Two rounds of moderated tests, five agents each, think-aloud protocol. Tasks were realistic agent jobs (build a shortlist for a real student, find a scholarship for a 3.2 GPA candidate, export a comparison for a client meeting). I scored sessions against a custom rubric covering completion rate, time on task, and confidence. Closed each session with System Usability Scale scoring.

Round one SUS landed at 68. Round two, after iteration, hit 84.

What broke in round one:

  • Filter results without visible sources weren't trusted. We surfaced source domains directly on cards instead of behind a hover.

  • Three-program comparison was 4x more common than predicted. We promoted compare from a buried action to a primary one.

  • Eligibility was rendered as paragraphs of conditions. Agents wanted yes/no/maybe per criterion. We rebuilt as a checklist component.

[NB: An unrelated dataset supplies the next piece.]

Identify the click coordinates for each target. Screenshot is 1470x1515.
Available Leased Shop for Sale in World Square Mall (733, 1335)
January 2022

  • CV pasting into a generic notes field was rampant. We shipped a CV parser that auto-populated the profile.

Post-launch, I ran ongoing Hotjar session recordings and heatmaps to catch patterns testing missed. The kanban pipeline in v1.5 came directly from heatmap data showing agents repeatedly opening and closing a "stages" filter that didn't exist yet.

Design system

Built around the chip-and-card pattern the trust layer needed. Sourced fact chips, freshness states, eligibility checklist atoms, comparison blocks, a stricter typography scale. The point was that a cited fact looked identical whether it appeared in search, on a shortlist, in a PDF export, or on a profile. Consistency in the trust language mattered as much as consistency in the visual language. When the second designer onboarded in year two, the system cut her ramp to roughly two weeks.

Outcomes

  • Median shortlist time fell from 38 minutes to 4

  • SUS rose from 68 to 84 across two test rounds

  • 95% of records re-verified within 30 days, held from year two onward

  • Around 600 active seats across 11 countries by end of 2024

What I'd do differently

  • Run trust research in week two, not week six. It reshaped the IA mid-stream and we paid for that in rework.

  • Invest in internal tooling for the ops team verifying entries earlier. They became a bottleneck during a re-verification push.

  • Tighten dashboard density from day one. Agents with 12 tabs open want information, not breathing room.